Math1041 Lecture Notes: Regression, Residuals, and Continuous Random Variables
Announcements
- Lab test next week: Questions provided in advance, except for one.
- Assignment: Will be emailed by the end of the week; more details in the next lecture.
Least Squares Regression Line
- Objective: Find the line that minimizes the sum of the squares of the vertical distances between data points and the line.
- Calculus and Linear Algebra: Obtaining the least squares regression line requires calculus and linear algebra.
- Notation:
- X and Y: Denote the coordinates of the data points.
- \hat{y} (y-hat): Denotes values computed from the least squares line (fitted values).
- Fitted Value: The value of y on the least squares line for a particular x.
- Predicted Value: Another term for the fitted value, emphasizing the use of the line for prediction.
Ski Jump Example
- Explanatory Variable: The score from the first jump.
- Response Variable: The sum of the two jumps.
- Equation: y = b0 + b1 * x (where b0 is the intercept and b1 is the coefficient for the explanatory variable x).
- Prediction: To predict the sum of the two jumps for a new first jump score, find the corresponding y value on the line of best fit.
- Example: If an athlete scored 137 in round one, predict their final score by plugging 137 into the regression equation.
- Calculation: Put 137 into the equation to get y = 269.36.
Implementation
- rarely done by hand; statistical software is used.
- Functions in R:
LSfit: A function that gives the intercept which is B0 and the X value is B1.LM: Linear Model. Used in the lab.
Extrapolation
- Definition: Using the line of best fit to predict values outside the range of the data used to create the line.
- Caution: Should be avoided, as it can lead to inaccurate or nonsensical predictions.

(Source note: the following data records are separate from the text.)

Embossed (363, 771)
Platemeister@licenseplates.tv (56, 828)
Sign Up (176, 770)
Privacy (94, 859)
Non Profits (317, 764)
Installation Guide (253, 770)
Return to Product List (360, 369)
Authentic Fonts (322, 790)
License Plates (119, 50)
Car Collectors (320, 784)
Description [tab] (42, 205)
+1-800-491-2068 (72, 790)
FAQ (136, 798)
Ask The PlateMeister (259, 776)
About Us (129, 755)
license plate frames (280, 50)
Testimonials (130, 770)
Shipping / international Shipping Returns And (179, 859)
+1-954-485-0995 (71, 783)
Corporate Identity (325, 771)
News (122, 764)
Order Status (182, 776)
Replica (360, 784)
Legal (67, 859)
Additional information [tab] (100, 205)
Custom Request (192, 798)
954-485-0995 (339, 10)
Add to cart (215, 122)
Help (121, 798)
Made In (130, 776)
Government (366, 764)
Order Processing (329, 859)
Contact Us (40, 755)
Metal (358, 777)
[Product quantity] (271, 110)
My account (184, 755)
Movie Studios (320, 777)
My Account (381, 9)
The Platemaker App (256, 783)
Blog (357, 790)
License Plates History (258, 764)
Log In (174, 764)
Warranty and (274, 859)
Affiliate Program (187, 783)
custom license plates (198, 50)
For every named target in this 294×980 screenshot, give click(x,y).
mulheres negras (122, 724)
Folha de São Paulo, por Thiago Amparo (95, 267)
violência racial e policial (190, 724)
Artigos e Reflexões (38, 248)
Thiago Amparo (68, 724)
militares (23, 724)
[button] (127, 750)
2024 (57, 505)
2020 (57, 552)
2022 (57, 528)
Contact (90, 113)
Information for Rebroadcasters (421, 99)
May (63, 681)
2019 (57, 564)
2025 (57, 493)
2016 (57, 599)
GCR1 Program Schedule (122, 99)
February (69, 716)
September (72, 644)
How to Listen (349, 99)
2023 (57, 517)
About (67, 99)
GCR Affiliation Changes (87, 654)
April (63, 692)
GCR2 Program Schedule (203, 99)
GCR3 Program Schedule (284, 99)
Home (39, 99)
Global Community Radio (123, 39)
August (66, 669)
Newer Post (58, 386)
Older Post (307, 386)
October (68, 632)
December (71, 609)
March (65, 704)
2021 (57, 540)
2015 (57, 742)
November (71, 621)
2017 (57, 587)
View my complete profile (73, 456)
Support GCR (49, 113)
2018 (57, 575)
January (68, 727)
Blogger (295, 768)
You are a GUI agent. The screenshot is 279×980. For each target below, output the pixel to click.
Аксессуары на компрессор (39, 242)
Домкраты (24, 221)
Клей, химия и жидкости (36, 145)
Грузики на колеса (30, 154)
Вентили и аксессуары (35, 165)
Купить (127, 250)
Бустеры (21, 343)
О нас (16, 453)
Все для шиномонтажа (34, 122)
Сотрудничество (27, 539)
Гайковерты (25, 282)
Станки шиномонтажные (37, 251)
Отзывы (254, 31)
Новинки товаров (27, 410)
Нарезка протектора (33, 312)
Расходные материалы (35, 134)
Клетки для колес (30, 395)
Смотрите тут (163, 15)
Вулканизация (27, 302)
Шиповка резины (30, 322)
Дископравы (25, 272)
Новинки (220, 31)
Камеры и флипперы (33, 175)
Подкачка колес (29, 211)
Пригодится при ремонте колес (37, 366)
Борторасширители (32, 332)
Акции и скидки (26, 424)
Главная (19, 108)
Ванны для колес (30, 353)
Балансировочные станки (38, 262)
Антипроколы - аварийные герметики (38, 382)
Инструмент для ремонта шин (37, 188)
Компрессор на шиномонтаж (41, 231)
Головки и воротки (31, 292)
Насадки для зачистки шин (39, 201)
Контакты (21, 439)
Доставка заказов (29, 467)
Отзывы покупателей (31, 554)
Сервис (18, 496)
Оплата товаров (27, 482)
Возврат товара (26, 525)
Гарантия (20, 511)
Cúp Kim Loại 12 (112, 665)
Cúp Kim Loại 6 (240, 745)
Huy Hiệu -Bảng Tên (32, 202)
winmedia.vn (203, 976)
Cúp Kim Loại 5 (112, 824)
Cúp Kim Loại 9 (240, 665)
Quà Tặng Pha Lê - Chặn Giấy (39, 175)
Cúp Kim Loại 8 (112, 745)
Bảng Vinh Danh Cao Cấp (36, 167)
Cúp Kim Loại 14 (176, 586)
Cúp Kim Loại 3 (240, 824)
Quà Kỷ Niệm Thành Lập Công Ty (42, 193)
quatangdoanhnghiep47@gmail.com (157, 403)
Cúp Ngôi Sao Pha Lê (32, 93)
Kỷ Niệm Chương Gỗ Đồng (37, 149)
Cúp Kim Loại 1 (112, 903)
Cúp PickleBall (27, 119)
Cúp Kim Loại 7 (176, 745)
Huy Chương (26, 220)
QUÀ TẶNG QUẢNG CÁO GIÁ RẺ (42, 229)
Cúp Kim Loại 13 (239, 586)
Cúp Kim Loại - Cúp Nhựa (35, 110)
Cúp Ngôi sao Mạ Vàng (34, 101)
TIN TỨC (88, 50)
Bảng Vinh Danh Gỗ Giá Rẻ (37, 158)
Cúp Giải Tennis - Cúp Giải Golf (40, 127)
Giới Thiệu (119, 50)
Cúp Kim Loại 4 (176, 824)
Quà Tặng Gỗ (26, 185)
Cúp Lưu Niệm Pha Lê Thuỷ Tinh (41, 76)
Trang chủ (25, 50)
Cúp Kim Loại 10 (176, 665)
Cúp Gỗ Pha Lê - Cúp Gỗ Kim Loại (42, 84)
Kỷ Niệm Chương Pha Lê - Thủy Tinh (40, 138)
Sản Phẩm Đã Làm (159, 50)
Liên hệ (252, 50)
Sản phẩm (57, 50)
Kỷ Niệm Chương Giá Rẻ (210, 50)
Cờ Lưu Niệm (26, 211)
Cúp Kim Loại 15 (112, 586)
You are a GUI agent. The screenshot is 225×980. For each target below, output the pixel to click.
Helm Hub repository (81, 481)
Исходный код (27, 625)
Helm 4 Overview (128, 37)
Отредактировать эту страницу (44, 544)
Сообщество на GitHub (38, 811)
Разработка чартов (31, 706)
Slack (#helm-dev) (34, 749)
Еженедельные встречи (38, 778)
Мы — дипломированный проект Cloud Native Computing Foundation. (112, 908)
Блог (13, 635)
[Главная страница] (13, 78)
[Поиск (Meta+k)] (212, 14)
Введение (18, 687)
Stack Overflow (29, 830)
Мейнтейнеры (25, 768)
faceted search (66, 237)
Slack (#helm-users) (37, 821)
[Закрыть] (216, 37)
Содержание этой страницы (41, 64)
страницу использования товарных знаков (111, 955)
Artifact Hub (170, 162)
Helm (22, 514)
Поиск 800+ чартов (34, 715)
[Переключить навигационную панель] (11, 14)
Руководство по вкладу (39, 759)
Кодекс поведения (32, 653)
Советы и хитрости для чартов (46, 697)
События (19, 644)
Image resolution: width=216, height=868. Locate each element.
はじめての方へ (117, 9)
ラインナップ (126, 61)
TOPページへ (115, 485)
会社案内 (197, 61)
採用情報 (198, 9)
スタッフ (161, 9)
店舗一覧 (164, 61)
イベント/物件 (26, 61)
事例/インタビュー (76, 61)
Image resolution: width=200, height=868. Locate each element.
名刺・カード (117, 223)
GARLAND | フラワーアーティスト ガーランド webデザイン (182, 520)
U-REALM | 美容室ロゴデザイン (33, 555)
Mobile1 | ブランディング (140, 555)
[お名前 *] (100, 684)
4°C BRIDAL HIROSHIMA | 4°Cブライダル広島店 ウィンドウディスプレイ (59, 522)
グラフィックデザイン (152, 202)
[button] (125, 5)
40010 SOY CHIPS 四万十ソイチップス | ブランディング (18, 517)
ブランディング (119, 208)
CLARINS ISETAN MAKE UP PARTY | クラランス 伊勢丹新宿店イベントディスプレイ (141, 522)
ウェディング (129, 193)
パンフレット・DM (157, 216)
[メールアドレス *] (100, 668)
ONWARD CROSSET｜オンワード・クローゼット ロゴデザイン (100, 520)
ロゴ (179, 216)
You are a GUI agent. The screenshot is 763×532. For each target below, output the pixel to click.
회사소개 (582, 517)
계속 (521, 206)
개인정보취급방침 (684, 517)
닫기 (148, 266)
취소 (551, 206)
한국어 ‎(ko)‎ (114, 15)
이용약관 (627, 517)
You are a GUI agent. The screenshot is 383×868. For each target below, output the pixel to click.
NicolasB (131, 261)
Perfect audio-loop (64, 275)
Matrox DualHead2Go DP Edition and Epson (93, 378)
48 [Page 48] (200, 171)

Population of Farmers Example
- Data: US population of farmers from 1935 to 1980.
- Trend: The population of farmers decreases over time.
- Problem: Using the line to predict the population in 2050 would result in a negative number, which is not realistic.
- Equation for the line in the example data is used to show prediction is bad.
- Prediction for 2020: Would give a negative farmer population.
- Guideline: Only use the regression line to make predictions within or just slightly beyond the range of the original data.
- Lab Test Questions: Pay attention to whether it's appropriate to use the line for a given x value.
Residuals and R-squared
- Focus: Understanding residuals and R-squared value.
Checking Linear Regression Assumptions
- Linearity: Ensure the data is approximately linear before fitting a linear regression.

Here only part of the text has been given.